Retype the entries below without any change.

### EXTRACTED RECORDS:
▶

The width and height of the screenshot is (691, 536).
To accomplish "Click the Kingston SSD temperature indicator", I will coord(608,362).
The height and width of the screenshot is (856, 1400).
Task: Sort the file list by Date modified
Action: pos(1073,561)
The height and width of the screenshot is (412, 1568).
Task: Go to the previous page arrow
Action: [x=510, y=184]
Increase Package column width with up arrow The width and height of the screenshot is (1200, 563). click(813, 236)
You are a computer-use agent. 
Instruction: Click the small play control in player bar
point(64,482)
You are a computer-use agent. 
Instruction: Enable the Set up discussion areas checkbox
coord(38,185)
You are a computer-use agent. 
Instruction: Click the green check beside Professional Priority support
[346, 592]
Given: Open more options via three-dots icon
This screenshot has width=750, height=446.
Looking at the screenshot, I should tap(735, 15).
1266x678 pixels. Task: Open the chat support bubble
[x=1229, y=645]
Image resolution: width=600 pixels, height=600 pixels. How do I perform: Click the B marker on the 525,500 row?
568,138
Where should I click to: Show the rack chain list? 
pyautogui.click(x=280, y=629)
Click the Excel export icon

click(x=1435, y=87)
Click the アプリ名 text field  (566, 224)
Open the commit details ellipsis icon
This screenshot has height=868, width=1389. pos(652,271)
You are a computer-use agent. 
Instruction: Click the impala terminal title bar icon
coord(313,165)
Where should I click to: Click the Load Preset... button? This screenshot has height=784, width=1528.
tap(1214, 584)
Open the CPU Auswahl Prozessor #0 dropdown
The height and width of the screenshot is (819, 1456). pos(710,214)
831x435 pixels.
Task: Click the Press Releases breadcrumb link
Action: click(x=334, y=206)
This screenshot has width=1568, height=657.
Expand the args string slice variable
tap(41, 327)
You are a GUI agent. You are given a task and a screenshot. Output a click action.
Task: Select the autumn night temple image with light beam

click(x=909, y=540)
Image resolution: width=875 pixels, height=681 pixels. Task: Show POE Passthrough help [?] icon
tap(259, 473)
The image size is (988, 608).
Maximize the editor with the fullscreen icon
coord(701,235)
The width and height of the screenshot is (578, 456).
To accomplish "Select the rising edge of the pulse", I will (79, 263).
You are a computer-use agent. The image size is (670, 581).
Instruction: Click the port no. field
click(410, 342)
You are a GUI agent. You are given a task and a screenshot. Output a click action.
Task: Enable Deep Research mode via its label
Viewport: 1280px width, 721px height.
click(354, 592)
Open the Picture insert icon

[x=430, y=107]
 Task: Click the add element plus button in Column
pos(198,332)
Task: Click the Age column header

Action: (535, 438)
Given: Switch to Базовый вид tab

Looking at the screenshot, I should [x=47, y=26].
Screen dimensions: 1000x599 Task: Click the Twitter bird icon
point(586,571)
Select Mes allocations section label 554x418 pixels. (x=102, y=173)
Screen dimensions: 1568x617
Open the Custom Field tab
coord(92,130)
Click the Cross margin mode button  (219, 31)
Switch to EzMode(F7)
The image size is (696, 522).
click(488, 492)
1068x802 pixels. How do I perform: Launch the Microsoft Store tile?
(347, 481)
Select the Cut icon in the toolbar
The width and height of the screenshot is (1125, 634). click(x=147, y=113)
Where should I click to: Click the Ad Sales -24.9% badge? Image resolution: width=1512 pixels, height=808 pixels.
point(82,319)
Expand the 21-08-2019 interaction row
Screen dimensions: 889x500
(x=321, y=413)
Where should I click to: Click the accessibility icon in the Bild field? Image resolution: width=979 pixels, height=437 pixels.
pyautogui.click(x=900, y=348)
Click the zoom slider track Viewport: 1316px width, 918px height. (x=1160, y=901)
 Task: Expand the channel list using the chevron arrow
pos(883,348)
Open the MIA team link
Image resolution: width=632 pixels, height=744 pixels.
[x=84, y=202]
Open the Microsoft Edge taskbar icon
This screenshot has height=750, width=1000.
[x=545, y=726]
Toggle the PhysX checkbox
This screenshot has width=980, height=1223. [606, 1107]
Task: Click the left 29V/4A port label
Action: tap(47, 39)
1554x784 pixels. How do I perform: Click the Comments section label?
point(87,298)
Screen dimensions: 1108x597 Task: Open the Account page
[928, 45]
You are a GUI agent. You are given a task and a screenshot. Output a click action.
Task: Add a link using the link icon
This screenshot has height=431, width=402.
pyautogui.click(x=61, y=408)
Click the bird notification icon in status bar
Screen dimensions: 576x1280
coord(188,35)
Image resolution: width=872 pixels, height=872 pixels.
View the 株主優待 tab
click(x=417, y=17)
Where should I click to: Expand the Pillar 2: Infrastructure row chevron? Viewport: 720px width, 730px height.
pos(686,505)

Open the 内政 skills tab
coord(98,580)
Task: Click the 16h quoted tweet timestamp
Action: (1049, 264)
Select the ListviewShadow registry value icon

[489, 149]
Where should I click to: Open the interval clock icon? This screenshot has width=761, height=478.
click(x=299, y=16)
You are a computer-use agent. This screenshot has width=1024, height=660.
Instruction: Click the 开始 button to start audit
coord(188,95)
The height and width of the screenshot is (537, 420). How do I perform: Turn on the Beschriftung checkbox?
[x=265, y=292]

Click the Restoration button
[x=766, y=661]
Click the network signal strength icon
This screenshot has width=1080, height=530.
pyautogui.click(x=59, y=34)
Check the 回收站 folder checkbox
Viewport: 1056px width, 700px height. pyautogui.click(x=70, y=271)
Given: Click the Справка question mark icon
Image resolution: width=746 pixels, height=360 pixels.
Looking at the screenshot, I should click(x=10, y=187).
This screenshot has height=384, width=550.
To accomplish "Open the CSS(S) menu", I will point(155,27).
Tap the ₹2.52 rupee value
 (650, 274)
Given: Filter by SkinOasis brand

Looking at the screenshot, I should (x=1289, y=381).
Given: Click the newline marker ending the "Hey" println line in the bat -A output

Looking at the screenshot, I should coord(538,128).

◀

### EXERCISE ANSWER:
The width and height of the screenshot is (691, 536).
To accomplish "Click the Kingston SSD temperature indicator", I will coord(608,362).
The height and width of the screenshot is (856, 1400).
Task: Sort the file list by Date modified
Action: pos(1073,561)
The height and width of the screenshot is (412, 1568).
Task: Go to the previous page arrow
Action: [x=510, y=184]
Increase Package column width with up arrow The width and height of the screenshot is (1200, 563). click(813, 236)
You are a computer-use agent. 
Instruction: Click the small play control in player bar
point(64,482)
You are a computer-use agent. 
Instruction: Enable the Set up discussion areas checkbox
coord(38,185)
You are a computer-use agent. 
Instruction: Click the green check beside Professional Priority support
[346, 592]
Given: Open more options via three-dots icon
This screenshot has width=750, height=446.
Looking at the screenshot, I should tap(735, 15).
1266x678 pixels. Task: Open the chat support bubble
[x=1229, y=645]
Image resolution: width=600 pixels, height=600 pixels. How do I perform: Click the B marker on the 525,500 row?
568,138
Where should I click to: Show the rack chain list? 
pyautogui.click(x=280, y=629)
Click the Excel export icon

click(x=1435, y=87)
Click the アプリ名 text field  (566, 224)
Open the commit details ellipsis icon
This screenshot has height=868, width=1389. pos(652,271)
You are a computer-use agent. 
Instruction: Click the impala terminal title bar icon
coord(313,165)
Where should I click to: Click the Load Preset... button? This screenshot has height=784, width=1528.
tap(1214, 584)
Open the CPU Auswahl Prozessor #0 dropdown
The height and width of the screenshot is (819, 1456). pos(710,214)
831x435 pixels.
Task: Click the Press Releases breadcrumb link
Action: click(x=334, y=206)
This screenshot has width=1568, height=657.
Expand the args string slice variable
tap(41, 327)
You are a GUI agent. You are given a task and a screenshot. Output a click action.
Task: Select the autumn night temple image with light beam

click(x=909, y=540)
Image resolution: width=875 pixels, height=681 pixels. Task: Show POE Passthrough help [?] icon
tap(259, 473)
The image size is (988, 608).
Maximize the editor with the fullscreen icon
coord(701,235)
The width and height of the screenshot is (578, 456).
To accomplish "Select the rising edge of the pulse", I will (79, 263).
You are a computer-use agent. The image size is (670, 581).
Instruction: Click the port no. field
click(410, 342)
You are a GUI agent. You are given a task and a screenshot. Output a click action.
Task: Enable Deep Research mode via its label
Viewport: 1280px width, 721px height.
click(354, 592)
Open the Picture insert icon

[x=430, y=107]
 Task: Click the add element plus button in Column
pos(198,332)
Task: Click the Age column header

Action: (535, 438)
Given: Switch to Базовый вид tab

Looking at the screenshot, I should [x=47, y=26].
Screen dimensions: 1000x599 Task: Click the Twitter bird icon
point(586,571)
Select Mes allocations section label 554x418 pixels. (x=102, y=173)
Screen dimensions: 1568x617
Open the Custom Field tab
coord(92,130)
Click the Cross margin mode button  (219, 31)
Switch to EzMode(F7)
The image size is (696, 522).
click(488, 492)
1068x802 pixels. How do I perform: Launch the Microsoft Store tile?
(347, 481)
Select the Cut icon in the toolbar
The width and height of the screenshot is (1125, 634). click(x=147, y=113)
Where should I click to: Click the Ad Sales -24.9% badge? Image resolution: width=1512 pixels, height=808 pixels.
point(82,319)
Expand the 21-08-2019 interaction row
Screen dimensions: 889x500
(x=321, y=413)
Where should I click to: Click the accessibility icon in the Bild field? Image resolution: width=979 pixels, height=437 pixels.
pyautogui.click(x=900, y=348)
Click the zoom slider track Viewport: 1316px width, 918px height. (x=1160, y=901)
 Task: Expand the channel list using the chevron arrow
pos(883,348)
Open the MIA team link
Image resolution: width=632 pixels, height=744 pixels.
[x=84, y=202]
Open the Microsoft Edge taskbar icon
This screenshot has height=750, width=1000.
[x=545, y=726]
Toggle the PhysX checkbox
This screenshot has width=980, height=1223. [606, 1107]
Task: Click the left 29V/4A port label
Action: tap(47, 39)
1554x784 pixels. How do I perform: Click the Comments section label?
point(87,298)
Screen dimensions: 1108x597 Task: Open the Account page
[928, 45]
You are a GUI agent. You are given a task and a screenshot. Output a click action.
Task: Add a link using the link icon
This screenshot has height=431, width=402.
pyautogui.click(x=61, y=408)
Click the bird notification icon in status bar
Screen dimensions: 576x1280
coord(188,35)
Image resolution: width=872 pixels, height=872 pixels.
View the 株主優待 tab
click(x=417, y=17)
Where should I click to: Expand the Pillar 2: Infrastructure row chevron? Viewport: 720px width, 730px height.
pos(686,505)

Open the 内政 skills tab
coord(98,580)
Task: Click the 16h quoted tweet timestamp
Action: (1049, 264)
Select the ListviewShadow registry value icon

[489, 149]
Where should I click to: Open the interval clock icon? This screenshot has width=761, height=478.
click(x=299, y=16)
You are a computer-use agent. This screenshot has width=1024, height=660.
Instruction: Click the 开始 button to start audit
coord(188,95)
The height and width of the screenshot is (537, 420). How do I perform: Turn on the Beschriftung checkbox?
[x=265, y=292]

Click the Restoration button
[x=766, y=661]
Click the network signal strength icon
This screenshot has width=1080, height=530.
pyautogui.click(x=59, y=34)
Check the 回收站 folder checkbox
Viewport: 1056px width, 700px height. pyautogui.click(x=70, y=271)
Given: Click the Справка question mark icon
Image resolution: width=746 pixels, height=360 pixels.
Looking at the screenshot, I should click(x=10, y=187).
This screenshot has height=384, width=550.
To accomplish "Open the CSS(S) menu", I will point(155,27).
Tap the ₹2.52 rupee value
 (650, 274)
Given: Filter by SkinOasis brand

Looking at the screenshot, I should (x=1289, y=381).
Given: Click the newline marker ending the "Hey" println line in the bat -A output

Looking at the screenshot, I should coord(538,128).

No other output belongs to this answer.